Venice Italy airport, Aeroporto di Venezia-Tessera “Marco Polo”, is the main international airport for the city, named after the famous explorer, Marco Polo.
The airport, which is one of the top 10 airports in Italy, receives around 7 million passengers every year.
In Veneto region, in addition to the Marco Polo airport, there is also another major airport nearby, Venice-Treviso, which is primarily used by major low cost airlines for European routes.
Marco Polo international airport is located on the Venetian mainland, adjacent to the lagoon of Venice, however, near the village of Tessera, northeast from historical city center of Venice.
Links to the airport from the city are provided by buses, taxis, motorboats, and water buses.
Buses between Piazzale Roma in Venice and Marco Polo Airport are available from ACTV bus company, line no. 5 (yellow bus, city line) and ATVO, (blue buses).
You can also use taxis to get to Venice from the airport, or watr buses, which travel all the way to Saint Mark’s Square and the railway station Venezia Santa Lucia.
Marina for the water buses is located immediately southwest of the airport passenger terminal.
From Venice airport, destination that are primarily served include Italian and European cities, including, for example, London and Madrid. Airport of Treviso is used for similar routes by low cost airlines such as easyJet.
German airline Lufthansa flies to Venice from Frankfurt, Hamburg, and Munich, Air Berlin from Berlin-Tegel, Dusseldorf, and Stuttgart, while Austrian Airlines connects to the city of Vienna, and Swiss to Zurich.
If you are traveling from the U.S. to Venice, direct long-distance connections exist only to New York City, with Delta Air Lines. Other long-distance connections include Dubai (with Emirates) and Doha with Qatar Airways.
You may find seasonal connections to Venice from Atlanta (Delta Airlines), Philadelphia (U.S. Airways), Toronto (Air Transat), and Montreal (Air Transat).
In addition, there are seasonal charter flights to and from Venice. The airport is also a major hub for private jet and aircraft traffic.
Civilian air traffic service to Venice started initially in the 1920s.
Airfield in Venice Lido was actually the first commercial airport in Venice for conventional land planes, with many earlier services using seaplanes.
Venice Lido was established in 1915 as a military airfield and released in 1926 for civil air traffic. From the airport in Lido, one could take scheduled flights to Vienna, Munich (and on to as far as Berlin).

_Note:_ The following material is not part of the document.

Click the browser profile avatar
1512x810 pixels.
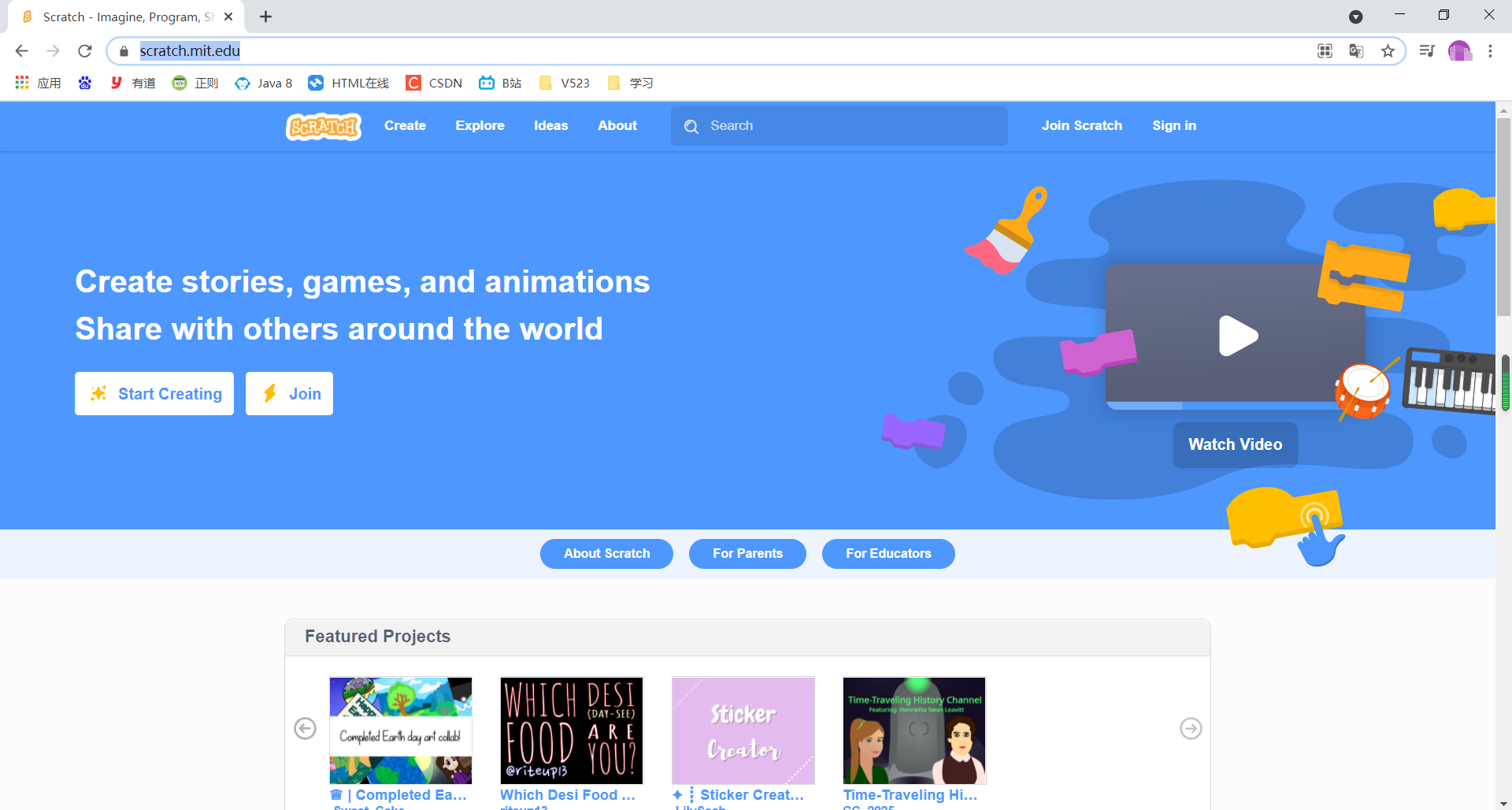(x=1461, y=50)
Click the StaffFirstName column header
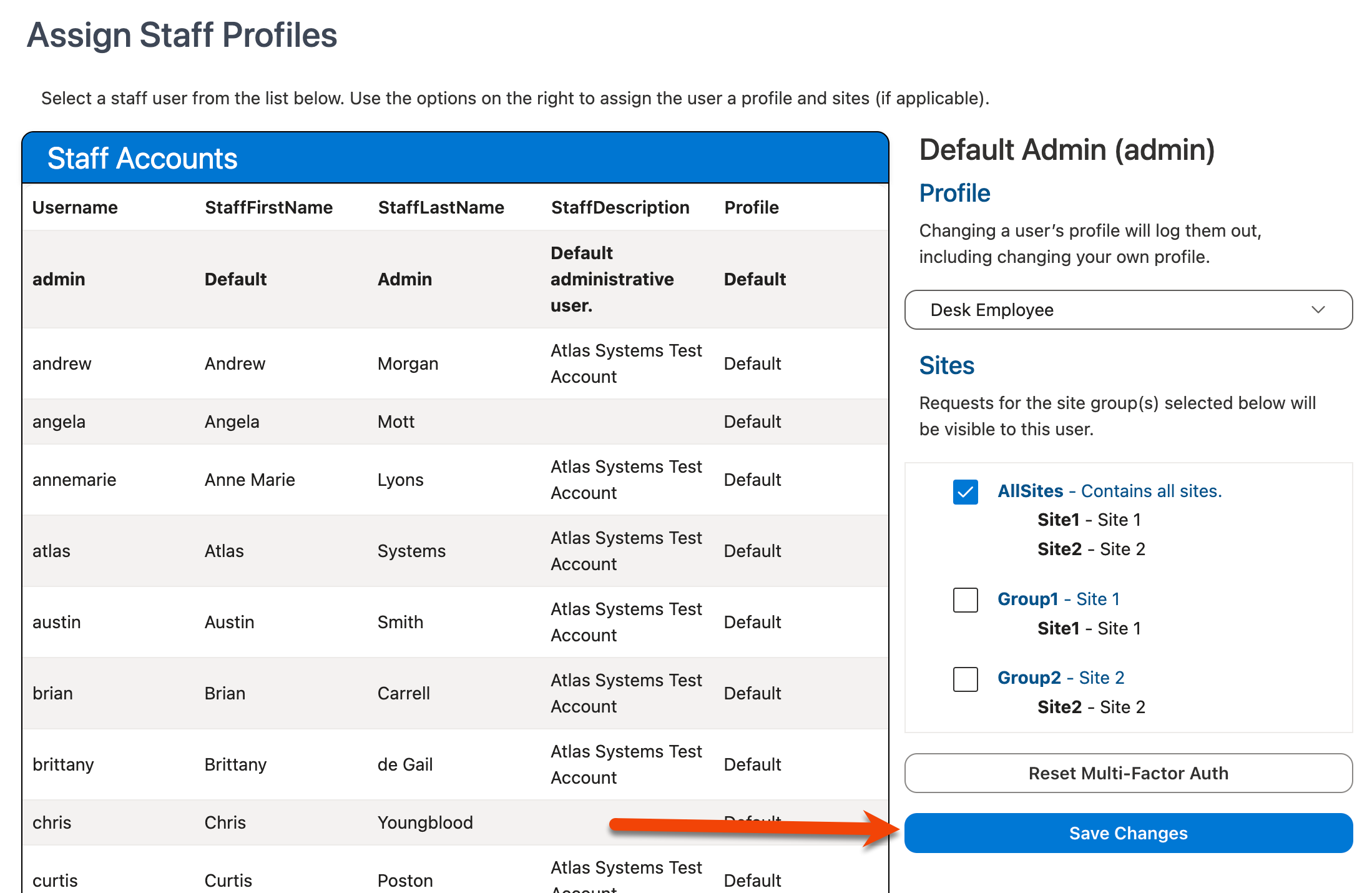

Following the renewed military use during the Second World War, scheduled civilian air service was initiated in 1947. The airfield quickly saw introduction to even the larger commercial aircrafts, despite its limits.
After some airlines decided in 1952 to seek out routes to the Treviso airport further away, it was decided that the airfield in Lido was not to be expanded. Instead, a new airport was built on the mainland, inaugurated to use in 1960.
The current airport terminal was completed in 2002.
There are plans by the Regional Government of Veneto to aggressively expand the Marco Polo airport, and strengthen its leading role in North-East of Italy.
Gradually, the airport will be linked not only to the regional rail network (Sistema Metropolitano Ferroviario Regional), but also to the high-speed network of the Italian Railways.